*** Records ***

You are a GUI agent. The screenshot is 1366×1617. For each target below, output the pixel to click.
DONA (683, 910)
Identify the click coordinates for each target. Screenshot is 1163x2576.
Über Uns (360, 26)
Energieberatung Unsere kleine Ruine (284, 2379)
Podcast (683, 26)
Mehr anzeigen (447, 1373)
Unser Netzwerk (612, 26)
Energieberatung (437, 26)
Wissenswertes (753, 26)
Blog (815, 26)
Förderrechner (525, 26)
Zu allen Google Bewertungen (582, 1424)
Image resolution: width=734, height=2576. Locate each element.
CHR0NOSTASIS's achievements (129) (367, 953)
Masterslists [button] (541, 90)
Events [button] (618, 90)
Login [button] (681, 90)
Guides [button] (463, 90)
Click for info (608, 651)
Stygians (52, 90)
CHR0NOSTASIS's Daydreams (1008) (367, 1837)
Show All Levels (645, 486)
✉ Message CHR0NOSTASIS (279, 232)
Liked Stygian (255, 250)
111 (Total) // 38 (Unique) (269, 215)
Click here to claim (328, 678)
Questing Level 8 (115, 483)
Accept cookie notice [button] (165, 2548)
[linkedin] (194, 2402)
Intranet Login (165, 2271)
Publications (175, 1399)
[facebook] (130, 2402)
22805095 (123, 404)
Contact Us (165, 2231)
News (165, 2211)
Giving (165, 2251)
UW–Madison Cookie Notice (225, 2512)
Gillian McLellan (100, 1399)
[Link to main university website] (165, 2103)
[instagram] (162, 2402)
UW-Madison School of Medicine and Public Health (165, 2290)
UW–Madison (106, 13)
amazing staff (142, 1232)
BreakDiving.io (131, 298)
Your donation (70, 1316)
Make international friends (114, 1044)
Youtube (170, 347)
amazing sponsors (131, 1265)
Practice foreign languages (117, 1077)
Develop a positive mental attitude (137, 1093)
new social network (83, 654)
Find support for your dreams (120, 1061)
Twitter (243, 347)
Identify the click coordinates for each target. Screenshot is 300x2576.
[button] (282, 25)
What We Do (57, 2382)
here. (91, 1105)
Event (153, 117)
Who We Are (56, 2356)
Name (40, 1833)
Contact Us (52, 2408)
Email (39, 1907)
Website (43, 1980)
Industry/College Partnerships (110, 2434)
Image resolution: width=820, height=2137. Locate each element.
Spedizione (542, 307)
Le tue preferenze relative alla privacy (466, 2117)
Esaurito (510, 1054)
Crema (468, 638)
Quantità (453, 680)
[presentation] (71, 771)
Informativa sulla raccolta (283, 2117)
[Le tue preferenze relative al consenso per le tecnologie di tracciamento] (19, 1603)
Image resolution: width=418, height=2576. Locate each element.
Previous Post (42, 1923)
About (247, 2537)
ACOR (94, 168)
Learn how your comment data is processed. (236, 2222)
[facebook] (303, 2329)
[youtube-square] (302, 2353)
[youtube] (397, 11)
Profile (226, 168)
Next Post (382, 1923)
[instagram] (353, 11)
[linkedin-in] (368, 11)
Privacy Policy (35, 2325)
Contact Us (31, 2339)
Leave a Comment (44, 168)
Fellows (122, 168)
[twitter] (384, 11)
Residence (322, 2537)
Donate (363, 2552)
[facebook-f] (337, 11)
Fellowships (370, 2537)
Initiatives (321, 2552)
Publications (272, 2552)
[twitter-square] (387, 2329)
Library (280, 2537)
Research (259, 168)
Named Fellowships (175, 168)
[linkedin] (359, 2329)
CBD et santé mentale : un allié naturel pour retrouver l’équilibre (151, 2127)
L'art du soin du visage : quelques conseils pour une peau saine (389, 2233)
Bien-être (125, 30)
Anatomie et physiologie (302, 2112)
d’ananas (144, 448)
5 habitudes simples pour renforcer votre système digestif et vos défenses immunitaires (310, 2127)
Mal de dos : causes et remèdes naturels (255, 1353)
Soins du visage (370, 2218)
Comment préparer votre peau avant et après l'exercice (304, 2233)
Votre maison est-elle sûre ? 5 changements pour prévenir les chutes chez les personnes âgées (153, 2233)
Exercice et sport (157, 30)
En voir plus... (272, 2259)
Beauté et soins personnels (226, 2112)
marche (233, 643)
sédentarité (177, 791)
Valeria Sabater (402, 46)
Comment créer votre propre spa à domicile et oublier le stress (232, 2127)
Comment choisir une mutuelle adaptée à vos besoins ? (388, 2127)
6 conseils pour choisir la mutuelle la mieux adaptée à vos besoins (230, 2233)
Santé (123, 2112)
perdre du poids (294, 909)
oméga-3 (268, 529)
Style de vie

***

**Problem**
Give only a number: how many lines of the data hold the string "Identify"?

**Your solution**
2